# [Exercise]
What you return must be exactly the lines running from the one with "Select the AFC Champions League icon" to the end of the data below, inclusive, and nothing more.
========================================
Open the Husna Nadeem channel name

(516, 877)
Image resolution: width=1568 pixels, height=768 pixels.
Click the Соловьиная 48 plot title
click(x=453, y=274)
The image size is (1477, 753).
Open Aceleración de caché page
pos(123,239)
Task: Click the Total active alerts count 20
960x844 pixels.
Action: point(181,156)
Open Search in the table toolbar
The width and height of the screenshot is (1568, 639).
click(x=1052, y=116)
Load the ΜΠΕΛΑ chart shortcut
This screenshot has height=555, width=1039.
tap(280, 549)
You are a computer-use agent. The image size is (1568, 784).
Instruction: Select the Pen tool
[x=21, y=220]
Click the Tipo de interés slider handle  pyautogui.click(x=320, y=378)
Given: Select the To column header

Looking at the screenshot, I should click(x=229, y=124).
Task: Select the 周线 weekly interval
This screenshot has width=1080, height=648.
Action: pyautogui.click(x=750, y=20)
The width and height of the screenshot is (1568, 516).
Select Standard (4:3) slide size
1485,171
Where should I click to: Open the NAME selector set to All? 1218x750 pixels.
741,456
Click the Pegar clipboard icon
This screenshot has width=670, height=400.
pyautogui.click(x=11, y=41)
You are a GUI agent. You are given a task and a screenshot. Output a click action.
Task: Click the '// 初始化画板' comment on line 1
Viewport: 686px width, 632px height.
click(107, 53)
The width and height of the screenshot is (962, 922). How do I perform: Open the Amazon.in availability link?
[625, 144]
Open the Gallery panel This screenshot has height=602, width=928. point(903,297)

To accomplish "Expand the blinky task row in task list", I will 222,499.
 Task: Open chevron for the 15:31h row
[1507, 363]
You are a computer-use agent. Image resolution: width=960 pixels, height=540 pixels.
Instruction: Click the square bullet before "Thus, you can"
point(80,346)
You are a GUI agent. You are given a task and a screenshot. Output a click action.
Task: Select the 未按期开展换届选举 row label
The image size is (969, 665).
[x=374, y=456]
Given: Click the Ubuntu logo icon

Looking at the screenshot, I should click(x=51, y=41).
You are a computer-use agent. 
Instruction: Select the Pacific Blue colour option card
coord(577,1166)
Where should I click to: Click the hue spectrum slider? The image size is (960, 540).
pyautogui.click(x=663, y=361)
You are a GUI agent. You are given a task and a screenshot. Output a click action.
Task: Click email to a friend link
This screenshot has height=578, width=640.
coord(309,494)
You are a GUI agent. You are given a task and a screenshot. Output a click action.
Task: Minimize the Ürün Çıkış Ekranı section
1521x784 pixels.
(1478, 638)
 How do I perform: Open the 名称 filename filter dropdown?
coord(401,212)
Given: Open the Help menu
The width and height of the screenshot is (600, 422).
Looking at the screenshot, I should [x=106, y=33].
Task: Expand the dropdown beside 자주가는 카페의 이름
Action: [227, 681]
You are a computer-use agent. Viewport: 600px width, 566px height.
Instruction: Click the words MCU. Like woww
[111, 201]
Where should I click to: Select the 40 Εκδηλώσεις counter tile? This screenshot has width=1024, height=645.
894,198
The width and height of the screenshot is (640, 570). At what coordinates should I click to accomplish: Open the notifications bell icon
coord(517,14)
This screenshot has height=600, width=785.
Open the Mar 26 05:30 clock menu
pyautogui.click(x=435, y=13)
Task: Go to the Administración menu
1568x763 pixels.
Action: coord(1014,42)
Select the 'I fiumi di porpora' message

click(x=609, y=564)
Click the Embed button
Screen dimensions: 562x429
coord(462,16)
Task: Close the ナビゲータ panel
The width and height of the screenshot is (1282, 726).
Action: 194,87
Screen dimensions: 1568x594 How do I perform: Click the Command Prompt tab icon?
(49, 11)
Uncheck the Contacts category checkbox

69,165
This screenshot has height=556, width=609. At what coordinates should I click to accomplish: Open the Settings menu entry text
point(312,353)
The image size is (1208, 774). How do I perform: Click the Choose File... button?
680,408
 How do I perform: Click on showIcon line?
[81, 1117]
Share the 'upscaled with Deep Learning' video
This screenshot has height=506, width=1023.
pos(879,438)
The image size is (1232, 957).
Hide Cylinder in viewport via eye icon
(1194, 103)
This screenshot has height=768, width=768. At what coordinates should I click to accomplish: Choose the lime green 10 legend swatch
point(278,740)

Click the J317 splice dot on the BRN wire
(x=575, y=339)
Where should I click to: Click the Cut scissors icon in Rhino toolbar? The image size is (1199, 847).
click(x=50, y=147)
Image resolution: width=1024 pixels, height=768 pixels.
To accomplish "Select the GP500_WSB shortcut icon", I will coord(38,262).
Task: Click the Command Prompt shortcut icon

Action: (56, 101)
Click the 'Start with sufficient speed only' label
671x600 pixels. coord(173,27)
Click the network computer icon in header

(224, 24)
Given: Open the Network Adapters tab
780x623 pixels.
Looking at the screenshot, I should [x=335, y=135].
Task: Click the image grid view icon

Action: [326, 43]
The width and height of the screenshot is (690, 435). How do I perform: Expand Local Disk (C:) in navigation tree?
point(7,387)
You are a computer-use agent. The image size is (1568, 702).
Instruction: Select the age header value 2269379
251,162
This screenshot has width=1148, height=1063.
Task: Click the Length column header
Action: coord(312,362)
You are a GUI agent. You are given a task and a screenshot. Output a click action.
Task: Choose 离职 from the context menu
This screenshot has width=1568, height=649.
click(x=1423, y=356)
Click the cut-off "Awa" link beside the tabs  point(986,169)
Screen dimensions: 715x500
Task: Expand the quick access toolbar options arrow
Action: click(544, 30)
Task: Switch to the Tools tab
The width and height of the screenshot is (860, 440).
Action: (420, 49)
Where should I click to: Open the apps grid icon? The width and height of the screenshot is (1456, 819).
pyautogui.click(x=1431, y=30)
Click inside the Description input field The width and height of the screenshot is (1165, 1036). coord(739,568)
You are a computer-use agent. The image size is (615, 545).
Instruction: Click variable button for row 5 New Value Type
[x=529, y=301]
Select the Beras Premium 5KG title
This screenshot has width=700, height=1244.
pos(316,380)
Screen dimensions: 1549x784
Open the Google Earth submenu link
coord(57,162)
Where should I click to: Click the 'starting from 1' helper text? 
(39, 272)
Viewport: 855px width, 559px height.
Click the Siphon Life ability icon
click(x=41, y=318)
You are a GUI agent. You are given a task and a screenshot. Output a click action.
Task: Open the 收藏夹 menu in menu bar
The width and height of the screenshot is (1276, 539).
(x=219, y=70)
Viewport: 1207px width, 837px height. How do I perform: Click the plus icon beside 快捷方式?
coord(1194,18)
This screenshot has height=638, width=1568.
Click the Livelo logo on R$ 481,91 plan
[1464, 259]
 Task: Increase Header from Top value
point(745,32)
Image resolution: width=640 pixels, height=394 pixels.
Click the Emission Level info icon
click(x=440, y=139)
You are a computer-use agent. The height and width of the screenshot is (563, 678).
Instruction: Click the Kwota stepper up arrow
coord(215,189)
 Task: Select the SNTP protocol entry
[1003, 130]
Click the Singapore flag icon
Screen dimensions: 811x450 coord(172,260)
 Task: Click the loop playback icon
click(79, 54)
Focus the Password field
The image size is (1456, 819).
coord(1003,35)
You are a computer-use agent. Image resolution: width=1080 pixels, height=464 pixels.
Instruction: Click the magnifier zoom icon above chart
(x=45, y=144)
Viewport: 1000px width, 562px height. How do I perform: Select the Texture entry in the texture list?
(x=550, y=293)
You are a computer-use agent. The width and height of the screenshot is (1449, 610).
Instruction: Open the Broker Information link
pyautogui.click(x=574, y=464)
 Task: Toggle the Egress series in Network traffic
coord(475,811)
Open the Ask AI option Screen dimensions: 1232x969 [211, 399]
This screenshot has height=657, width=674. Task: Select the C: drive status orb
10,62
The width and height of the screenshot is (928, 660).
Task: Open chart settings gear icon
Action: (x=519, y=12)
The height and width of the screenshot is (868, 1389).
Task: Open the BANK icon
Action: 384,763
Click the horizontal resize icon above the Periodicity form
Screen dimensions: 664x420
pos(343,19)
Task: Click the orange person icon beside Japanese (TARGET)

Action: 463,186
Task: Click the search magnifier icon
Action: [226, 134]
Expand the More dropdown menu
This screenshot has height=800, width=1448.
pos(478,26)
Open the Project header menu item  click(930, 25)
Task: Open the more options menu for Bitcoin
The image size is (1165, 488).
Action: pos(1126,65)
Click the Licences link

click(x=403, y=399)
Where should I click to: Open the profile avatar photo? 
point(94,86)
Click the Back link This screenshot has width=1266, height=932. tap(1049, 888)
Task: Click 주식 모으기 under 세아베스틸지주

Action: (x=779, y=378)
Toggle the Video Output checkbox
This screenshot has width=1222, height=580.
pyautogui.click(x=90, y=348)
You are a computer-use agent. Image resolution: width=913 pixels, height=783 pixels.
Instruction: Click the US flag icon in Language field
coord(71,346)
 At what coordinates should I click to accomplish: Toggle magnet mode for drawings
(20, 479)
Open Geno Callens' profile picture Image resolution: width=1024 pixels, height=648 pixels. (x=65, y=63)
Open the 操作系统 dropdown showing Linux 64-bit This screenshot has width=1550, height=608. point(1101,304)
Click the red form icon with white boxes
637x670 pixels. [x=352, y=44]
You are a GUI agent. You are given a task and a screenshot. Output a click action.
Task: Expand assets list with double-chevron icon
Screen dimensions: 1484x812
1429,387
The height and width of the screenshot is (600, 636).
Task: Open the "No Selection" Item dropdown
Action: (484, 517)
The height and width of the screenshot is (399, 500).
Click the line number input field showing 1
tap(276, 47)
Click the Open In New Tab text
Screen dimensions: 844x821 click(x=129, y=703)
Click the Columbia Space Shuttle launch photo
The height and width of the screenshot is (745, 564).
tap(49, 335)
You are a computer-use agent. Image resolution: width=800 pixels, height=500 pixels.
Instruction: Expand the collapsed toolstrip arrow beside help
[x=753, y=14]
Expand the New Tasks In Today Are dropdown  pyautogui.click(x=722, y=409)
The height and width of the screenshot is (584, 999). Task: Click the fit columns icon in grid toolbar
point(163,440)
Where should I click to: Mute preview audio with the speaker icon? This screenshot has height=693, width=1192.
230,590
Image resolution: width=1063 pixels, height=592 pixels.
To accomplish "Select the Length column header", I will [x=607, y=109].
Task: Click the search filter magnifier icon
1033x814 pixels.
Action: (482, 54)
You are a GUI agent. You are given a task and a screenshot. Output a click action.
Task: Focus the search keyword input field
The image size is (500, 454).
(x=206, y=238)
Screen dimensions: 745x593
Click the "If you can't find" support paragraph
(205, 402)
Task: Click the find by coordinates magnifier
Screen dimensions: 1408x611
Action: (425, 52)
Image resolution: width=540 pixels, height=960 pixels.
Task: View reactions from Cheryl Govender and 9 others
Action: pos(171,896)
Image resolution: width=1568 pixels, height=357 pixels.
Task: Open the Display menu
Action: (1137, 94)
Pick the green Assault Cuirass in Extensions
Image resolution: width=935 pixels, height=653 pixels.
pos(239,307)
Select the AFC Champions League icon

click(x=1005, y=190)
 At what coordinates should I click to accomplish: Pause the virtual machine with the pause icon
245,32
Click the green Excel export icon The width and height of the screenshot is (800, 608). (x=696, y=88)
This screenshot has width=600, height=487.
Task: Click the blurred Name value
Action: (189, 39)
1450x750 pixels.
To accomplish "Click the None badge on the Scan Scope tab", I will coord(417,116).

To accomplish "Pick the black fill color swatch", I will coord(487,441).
========================================
# [Written reply]
Select the AFC Champions League icon

click(x=1005, y=190)
 At what coordinates should I click to accomplish: Pause the virtual machine with the pause icon
245,32
Click the green Excel export icon The width and height of the screenshot is (800, 608). (x=696, y=88)
This screenshot has width=600, height=487.
Task: Click the blurred Name value
Action: (189, 39)
1450x750 pixels.
To accomplish "Click the None badge on the Scan Scope tab", I will coord(417,116).

To accomplish "Pick the black fill color swatch", I will coord(487,441).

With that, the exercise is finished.